— START OF Records for the exercise —

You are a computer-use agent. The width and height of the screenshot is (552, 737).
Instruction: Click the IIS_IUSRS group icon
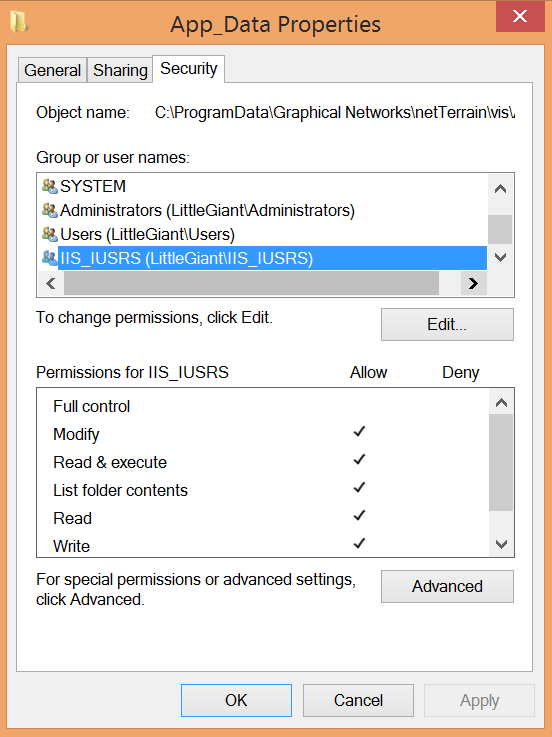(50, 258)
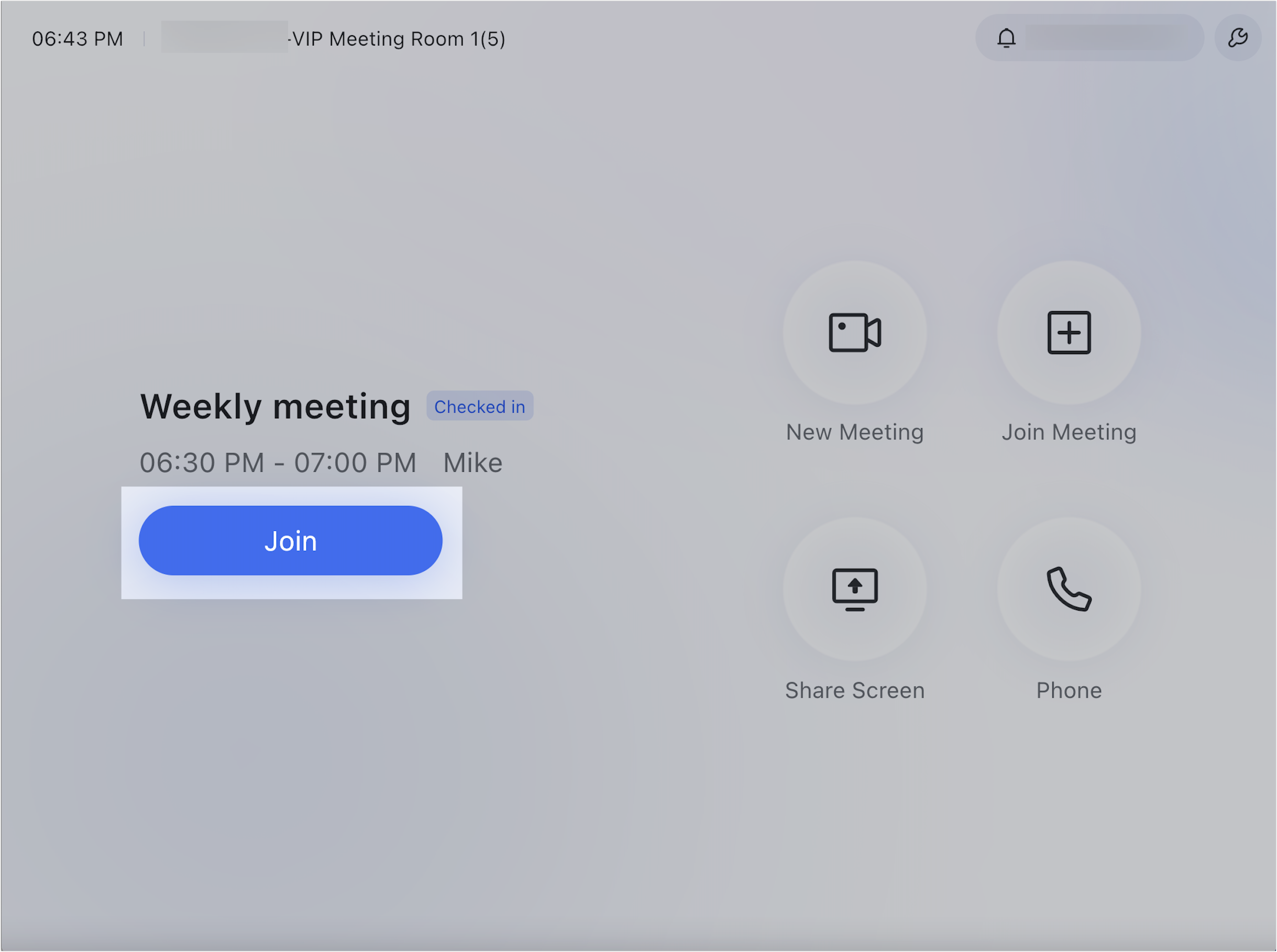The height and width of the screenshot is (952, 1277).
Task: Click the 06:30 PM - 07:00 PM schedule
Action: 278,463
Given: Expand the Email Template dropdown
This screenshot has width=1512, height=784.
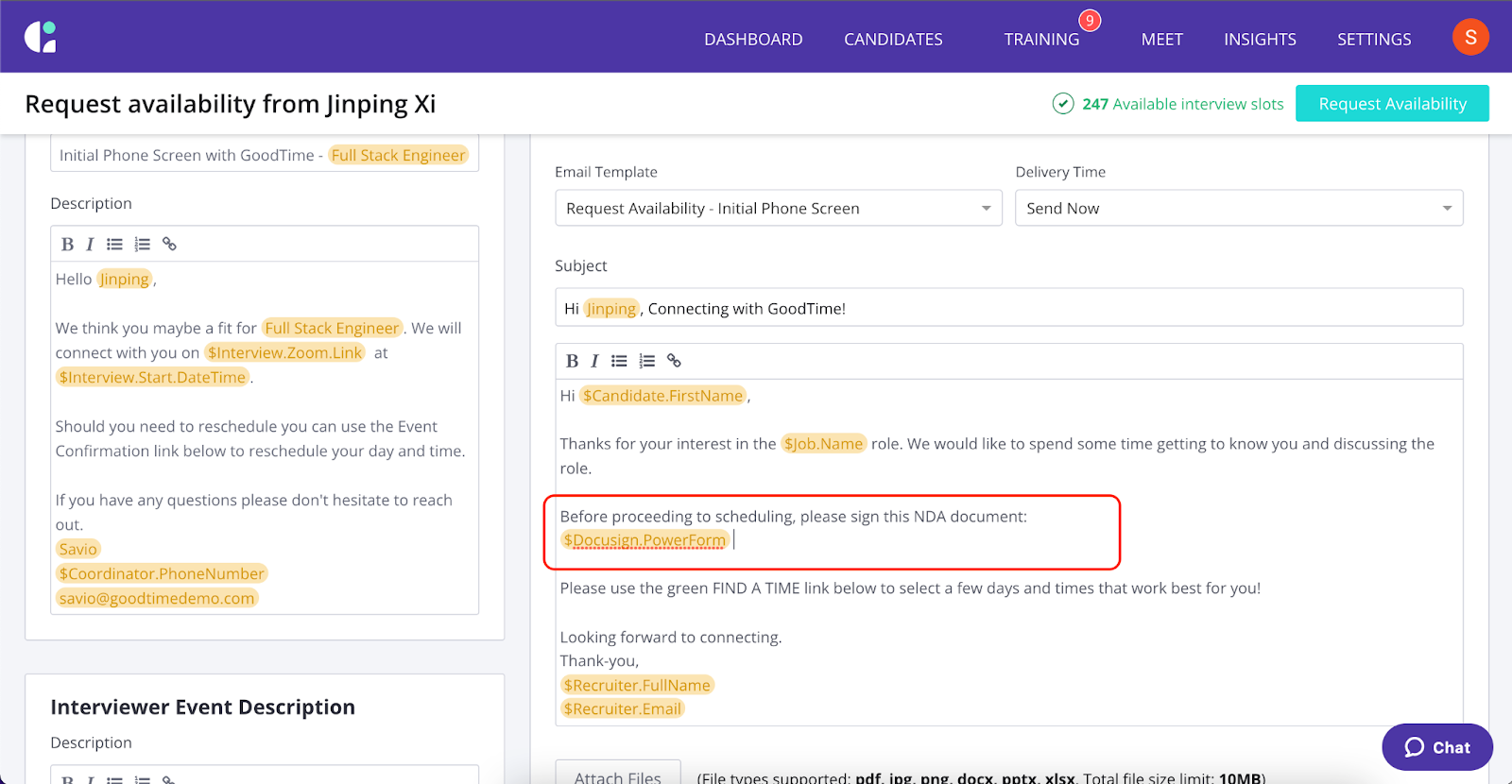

— END OF Records for the exercise —

Recast the lines from the one containing "Given: Expand the Email Template dropdown" through the last line, both ends included, as a numbered list with blank lines left out. Leave the pictures out of the answer.

[Result]
1. Given: Expand the Email Template dropdown
2. This screenshot has width=1512, height=784.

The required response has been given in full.